- _The task_
Retype the entries exactly, keeping every line intact.

BEGIN Data excerpts

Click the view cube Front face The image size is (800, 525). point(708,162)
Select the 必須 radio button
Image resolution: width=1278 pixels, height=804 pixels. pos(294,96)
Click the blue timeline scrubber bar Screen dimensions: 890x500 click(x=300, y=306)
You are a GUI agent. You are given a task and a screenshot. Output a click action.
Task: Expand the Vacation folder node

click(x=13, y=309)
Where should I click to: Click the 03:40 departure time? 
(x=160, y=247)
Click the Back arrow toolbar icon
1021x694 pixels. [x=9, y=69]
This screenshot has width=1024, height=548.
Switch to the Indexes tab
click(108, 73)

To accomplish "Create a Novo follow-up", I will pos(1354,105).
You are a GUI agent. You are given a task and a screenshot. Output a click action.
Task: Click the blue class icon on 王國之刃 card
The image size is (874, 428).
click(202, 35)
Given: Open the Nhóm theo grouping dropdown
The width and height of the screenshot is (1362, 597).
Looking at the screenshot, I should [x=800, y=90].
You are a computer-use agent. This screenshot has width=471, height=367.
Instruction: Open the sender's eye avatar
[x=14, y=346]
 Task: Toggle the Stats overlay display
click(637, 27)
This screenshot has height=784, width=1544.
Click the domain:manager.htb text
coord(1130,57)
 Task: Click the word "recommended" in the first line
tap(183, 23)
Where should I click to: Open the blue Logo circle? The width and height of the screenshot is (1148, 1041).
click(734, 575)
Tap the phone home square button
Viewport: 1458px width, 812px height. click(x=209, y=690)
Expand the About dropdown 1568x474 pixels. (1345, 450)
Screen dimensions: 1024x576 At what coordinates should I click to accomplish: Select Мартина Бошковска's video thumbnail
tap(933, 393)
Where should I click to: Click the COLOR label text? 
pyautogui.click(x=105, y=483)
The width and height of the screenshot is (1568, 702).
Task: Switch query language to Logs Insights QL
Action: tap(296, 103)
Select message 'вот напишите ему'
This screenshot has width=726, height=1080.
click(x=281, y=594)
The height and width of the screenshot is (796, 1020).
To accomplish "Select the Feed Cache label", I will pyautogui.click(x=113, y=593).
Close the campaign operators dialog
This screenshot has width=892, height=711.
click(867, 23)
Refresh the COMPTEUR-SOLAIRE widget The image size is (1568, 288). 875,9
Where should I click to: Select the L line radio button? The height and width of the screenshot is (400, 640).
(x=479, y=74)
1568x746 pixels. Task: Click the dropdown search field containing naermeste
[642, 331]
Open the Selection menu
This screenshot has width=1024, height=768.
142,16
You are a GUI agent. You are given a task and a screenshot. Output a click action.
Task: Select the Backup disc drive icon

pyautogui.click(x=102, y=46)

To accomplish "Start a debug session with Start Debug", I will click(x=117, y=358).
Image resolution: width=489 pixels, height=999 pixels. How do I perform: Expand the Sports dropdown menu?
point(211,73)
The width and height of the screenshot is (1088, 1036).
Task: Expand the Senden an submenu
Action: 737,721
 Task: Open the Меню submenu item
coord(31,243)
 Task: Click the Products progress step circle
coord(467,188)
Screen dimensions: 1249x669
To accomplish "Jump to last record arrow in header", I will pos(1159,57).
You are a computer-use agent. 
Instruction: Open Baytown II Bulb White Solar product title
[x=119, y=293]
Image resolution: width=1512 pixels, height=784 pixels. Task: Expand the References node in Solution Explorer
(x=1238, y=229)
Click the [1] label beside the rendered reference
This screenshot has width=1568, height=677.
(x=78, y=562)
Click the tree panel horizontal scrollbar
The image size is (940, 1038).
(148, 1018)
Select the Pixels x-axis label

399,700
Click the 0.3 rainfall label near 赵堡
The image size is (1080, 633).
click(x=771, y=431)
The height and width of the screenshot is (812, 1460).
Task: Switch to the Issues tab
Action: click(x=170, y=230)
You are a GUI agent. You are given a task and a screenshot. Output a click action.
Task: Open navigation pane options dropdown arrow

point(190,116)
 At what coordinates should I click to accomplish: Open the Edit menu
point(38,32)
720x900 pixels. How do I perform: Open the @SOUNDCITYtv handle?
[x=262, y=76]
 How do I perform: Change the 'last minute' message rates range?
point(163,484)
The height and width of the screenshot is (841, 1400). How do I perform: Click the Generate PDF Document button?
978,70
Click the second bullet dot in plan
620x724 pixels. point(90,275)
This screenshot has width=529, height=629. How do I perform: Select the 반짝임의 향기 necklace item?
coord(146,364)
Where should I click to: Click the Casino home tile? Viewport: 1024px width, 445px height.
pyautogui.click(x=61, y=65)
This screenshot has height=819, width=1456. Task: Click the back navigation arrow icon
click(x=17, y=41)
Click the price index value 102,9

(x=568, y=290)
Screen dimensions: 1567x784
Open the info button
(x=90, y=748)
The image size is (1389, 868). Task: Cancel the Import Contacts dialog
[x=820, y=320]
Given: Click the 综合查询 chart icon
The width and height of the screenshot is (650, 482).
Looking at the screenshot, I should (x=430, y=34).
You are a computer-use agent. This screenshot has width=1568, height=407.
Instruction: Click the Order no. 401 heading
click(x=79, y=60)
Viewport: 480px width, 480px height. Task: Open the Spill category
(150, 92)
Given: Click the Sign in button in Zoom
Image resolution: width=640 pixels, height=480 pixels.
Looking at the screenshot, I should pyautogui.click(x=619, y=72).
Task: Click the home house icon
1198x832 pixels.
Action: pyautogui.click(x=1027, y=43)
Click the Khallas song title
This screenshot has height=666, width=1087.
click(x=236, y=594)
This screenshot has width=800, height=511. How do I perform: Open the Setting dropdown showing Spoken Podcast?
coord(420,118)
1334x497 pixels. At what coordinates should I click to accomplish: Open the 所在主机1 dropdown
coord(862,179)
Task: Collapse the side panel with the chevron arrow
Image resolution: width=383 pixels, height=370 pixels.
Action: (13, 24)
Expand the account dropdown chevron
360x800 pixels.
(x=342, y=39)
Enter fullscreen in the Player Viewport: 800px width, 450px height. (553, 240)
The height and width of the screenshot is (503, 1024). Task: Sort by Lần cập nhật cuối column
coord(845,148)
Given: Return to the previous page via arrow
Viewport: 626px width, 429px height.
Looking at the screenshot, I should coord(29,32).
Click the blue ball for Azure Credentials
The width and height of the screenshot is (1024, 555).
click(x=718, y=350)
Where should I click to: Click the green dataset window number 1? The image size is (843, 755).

END Data excerpts

- _Exercise result_
Click the view cube Front face The image size is (800, 525). point(708,162)
Select the 必須 radio button
Image resolution: width=1278 pixels, height=804 pixels. pos(294,96)
Click the blue timeline scrubber bar Screen dimensions: 890x500 click(x=300, y=306)
You are a GUI agent. You are given a task and a screenshot. Output a click action.
Task: Expand the Vacation folder node

click(x=13, y=309)
Where should I click to: Click the 03:40 departure time? 
(x=160, y=247)
Click the Back arrow toolbar icon
1021x694 pixels. [x=9, y=69]
This screenshot has width=1024, height=548.
Switch to the Indexes tab
click(108, 73)

To accomplish "Create a Novo follow-up", I will pos(1354,105).
You are a GUI agent. You are given a task and a screenshot. Output a click action.
Task: Click the blue class icon on 王國之刃 card
The image size is (874, 428).
click(202, 35)
Given: Open the Nhóm theo grouping dropdown
The width and height of the screenshot is (1362, 597).
Looking at the screenshot, I should [x=800, y=90].
You are a computer-use agent. This screenshot has width=471, height=367.
Instruction: Open the sender's eye avatar
[x=14, y=346]
 Task: Toggle the Stats overlay display
click(637, 27)
This screenshot has height=784, width=1544.
Click the domain:manager.htb text
coord(1130,57)
 Task: Click the word "recommended" in the first line
tap(183, 23)
Where should I click to: Open the blue Logo circle? The width and height of the screenshot is (1148, 1041).
click(734, 575)
Tap the phone home square button
Viewport: 1458px width, 812px height. click(x=209, y=690)
Expand the About dropdown 1568x474 pixels. (1345, 450)
Screen dimensions: 1024x576 At what coordinates should I click to accomplish: Select Мартина Бошковска's video thumbnail
tap(933, 393)
Where should I click to: Click the COLOR label text? 
pyautogui.click(x=105, y=483)
The width and height of the screenshot is (1568, 702).
Task: Switch query language to Logs Insights QL
Action: tap(296, 103)
Select message 'вот напишите ему'
This screenshot has width=726, height=1080.
click(x=281, y=594)
The height and width of the screenshot is (796, 1020).
To accomplish "Select the Feed Cache label", I will pyautogui.click(x=113, y=593).
Close the campaign operators dialog
This screenshot has width=892, height=711.
click(867, 23)
Refresh the COMPTEUR-SOLAIRE widget The image size is (1568, 288). 875,9
Where should I click to: Select the L line radio button? The height and width of the screenshot is (400, 640).
(x=479, y=74)
1568x746 pixels. Task: Click the dropdown search field containing naermeste
[642, 331]
Open the Selection menu
This screenshot has width=1024, height=768.
142,16
You are a GUI agent. You are given a task and a screenshot. Output a click action.
Task: Select the Backup disc drive icon

pyautogui.click(x=102, y=46)

To accomplish "Start a debug session with Start Debug", I will click(x=117, y=358).
Image resolution: width=489 pixels, height=999 pixels. How do I perform: Expand the Sports dropdown menu?
point(211,73)
The width and height of the screenshot is (1088, 1036).
Task: Expand the Senden an submenu
Action: 737,721
 Task: Open the Меню submenu item
coord(31,243)
 Task: Click the Products progress step circle
coord(467,188)
Screen dimensions: 1249x669
To accomplish "Jump to last record arrow in header", I will pos(1159,57).
You are a computer-use agent. 
Instruction: Open Baytown II Bulb White Solar product title
[x=119, y=293]
Image resolution: width=1512 pixels, height=784 pixels. Task: Expand the References node in Solution Explorer
(x=1238, y=229)
Click the [1] label beside the rendered reference
This screenshot has width=1568, height=677.
(x=78, y=562)
Click the tree panel horizontal scrollbar
The image size is (940, 1038).
(148, 1018)
Select the Pixels x-axis label

399,700
Click the 0.3 rainfall label near 赵堡
The image size is (1080, 633).
click(x=771, y=431)
The height and width of the screenshot is (812, 1460).
Task: Switch to the Issues tab
Action: click(x=170, y=230)
You are a GUI agent. You are given a task and a screenshot. Output a click action.
Task: Open navigation pane options dropdown arrow

point(190,116)
 At what coordinates should I click to accomplish: Open the Edit menu
point(38,32)
720x900 pixels. How do I perform: Open the @SOUNDCITYtv handle?
[x=262, y=76]
 How do I perform: Change the 'last minute' message rates range?
point(163,484)
The height and width of the screenshot is (841, 1400). How do I perform: Click the Generate PDF Document button?
978,70
Click the second bullet dot in plan
620x724 pixels. point(90,275)
This screenshot has width=529, height=629. How do I perform: Select the 반짝임의 향기 necklace item?
coord(146,364)
Where should I click to: Click the Casino home tile? Viewport: 1024px width, 445px height.
pyautogui.click(x=61, y=65)
This screenshot has height=819, width=1456. Task: Click the back navigation arrow icon
click(x=17, y=41)
Click the price index value 102,9

(x=568, y=290)
Screen dimensions: 1567x784
Open the info button
(x=90, y=748)
The image size is (1389, 868). Task: Cancel the Import Contacts dialog
[x=820, y=320]
Given: Click the 综合查询 chart icon
The width and height of the screenshot is (650, 482).
Looking at the screenshot, I should (x=430, y=34).
You are a computer-use agent. This screenshot has width=1568, height=407.
Instruction: Click the Order no. 401 heading
click(x=79, y=60)
Viewport: 480px width, 480px height. Task: Open the Spill category
(150, 92)
Given: Click the Sign in button in Zoom
Image resolution: width=640 pixels, height=480 pixels.
Looking at the screenshot, I should pyautogui.click(x=619, y=72).
Task: Click the home house icon
1198x832 pixels.
Action: pyautogui.click(x=1027, y=43)
Click the Khallas song title
This screenshot has height=666, width=1087.
click(x=236, y=594)
This screenshot has width=800, height=511. How do I perform: Open the Setting dropdown showing Spoken Podcast?
coord(420,118)
1334x497 pixels. At what coordinates should I click to accomplish: Open the 所在主机1 dropdown
coord(862,179)
Task: Collapse the side panel with the chevron arrow
Image resolution: width=383 pixels, height=370 pixels.
Action: (13, 24)
Expand the account dropdown chevron
360x800 pixels.
(x=342, y=39)
Enter fullscreen in the Player Viewport: 800px width, 450px height. (553, 240)
The height and width of the screenshot is (503, 1024). Task: Sort by Lần cập nhật cuối column
coord(845,148)
Given: Return to the previous page via arrow
Viewport: 626px width, 429px height.
Looking at the screenshot, I should coord(29,32).
Click the blue ball for Azure Credentials
The width and height of the screenshot is (1024, 555).
click(x=718, y=350)
Where should I click to: Click the green dataset window number 1? The image size is (843, 755).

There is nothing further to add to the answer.